Anamnesis
Mujer de 39 años sin antecedentes personales de interés, que ingresa en abril de 2009 en Cirugía General por abdomen agudo.

Exploración física
La paciente presenta dolor abdominal durante la palpación de forma generalizada con defensa y signos de irritación peritoneal.

Pruebas complementarias
Ante la sospecha de abdomen agudo, se realiza TC abdominal donde se objetiva perforación intestinal secundaria a tumoración.

Diagnóstico
Tumoración intestinal abscesificada que ulcera la mucosa y perfora la pared intestinal.

Tratamiento
Se realiza intervención quirúrgica urgente, tras la cual, y con resultados anatomopatológicos, es diagnosticada de GIST intestinal con áreas de diferenciación neuroide tipo GANT, pudiéndose realizar resección completa y no siendo derivada al alta a consulta de Oncología Médica para valorar adyuvancia.

Evolución
En octubre de 2009, ingresa en el Servicio de Oncología Médica por cuadro pseudoobstructivo secundario a implantes peritoneales.
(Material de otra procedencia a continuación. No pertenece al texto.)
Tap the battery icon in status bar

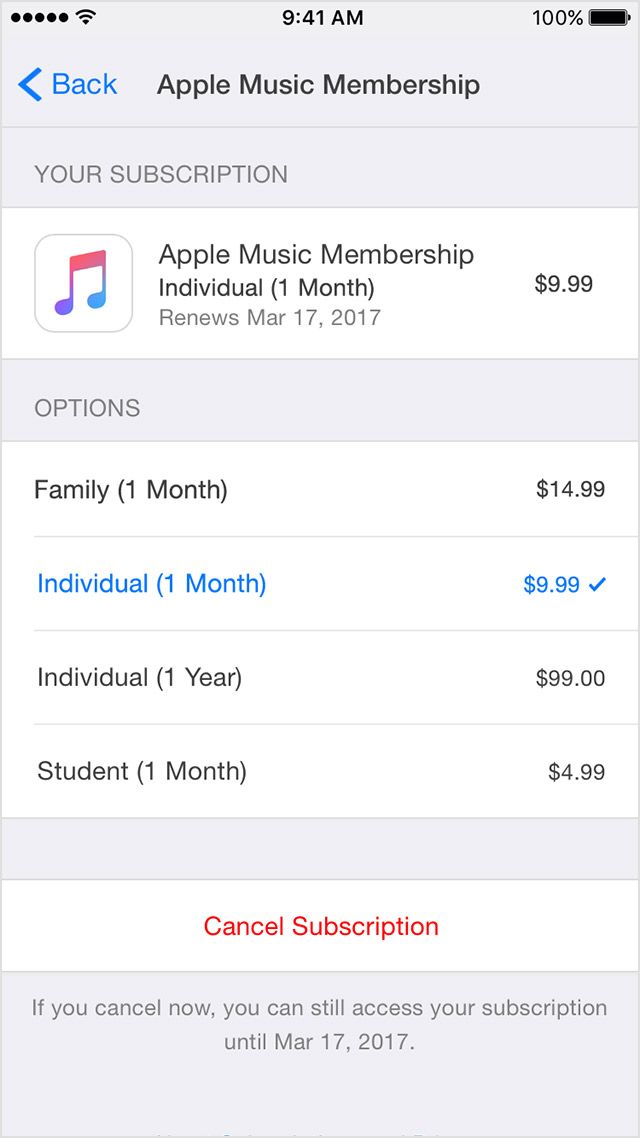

Ante estos hallazgos, se diagnostica de carcinomatosis peritoneal secundaria a GIST y comienza tratamiento quimioterápico activo con imatinib mesilato 400 mg diarios. En TC de reevaluación, en diciembre de 2009, se objetiva desaparición total de los implantes peritoneales, encontrándose, por tanto, 2 meses después del inicio del tratamiento en respuesta completa y mantiene en todo momento imatinib.
Tras 2 años sin enfermedad oncológica activa, en reevaluación de diciembre de 2011, se objetiva posible metástasis hepática por lo que es derivada al Servicio de Cirugía Hepatobiliar de nuestro hospital para valoración del caso, realizándose finalmente intervención quirúrgica en abril de 2012 y objetivándose en dicha intervención múltiples implantes peritoneales subdiafragmáticos que son biopsiados y resultando metástasis de GIST. Por lo que, ante esta situación, nuestra paciente comienza tratamiento de segunda línea con imatinib mesilato a dosis de 800 mg diarios, con evaluaciones sucesivas con respuesta parcial inicial y posterior estabilización de la enfermedad.
En diciembre de 2013, se evidencia nueva recaída a nivel perihepático y pélvico, por lo que se inicia tratamiento de 3ª línea con sunitinib a dosis de 50 mg al día. No obstante, en enero de 2014 y debido a empeoramiento clínico por dolor abdominal y palpación de posible masa en fosa iliaca izquierda, se realiza TC abdominal donde se objetiva aumento de las lesiones pélvicas ya existentes. Debido a lo cual, comienza tratamiento de 4ª línea con sorafenib 400 mg diarios, con progresiva mejoría clínica y disminución del tamaño de las lesiones en pruebas de imagen de abril de 2014. Sin embargo, ante la persistencia de enfermedad, la paciente es derivada al Servicio de Cirugía Oncológica del hospital de referencia para valoración, realizándose finalmente, en enero de 2015, peritonectomía sin quimioterapia perioperatoria intraperitoneal, con buena evolución clínica posterior, y continuando tratamiento con sorafenib.
Actualmente, en reevaluación en junio de 2016, tras un año y medio libre de enfermedad, la paciente presenta nueva recaída a nivel sacro que es reintervenida siendo compatible con metástasis de GIST y continúa con sorafenib hasta diciembre del mismo año por aparición de adenopatías en cadena iliaca, sospechosas de malignidad, por lo que inicia en enero de 2017 tratamiento con regorafenib en 5ª línea, encontrándose actualmente con enfermedad estable.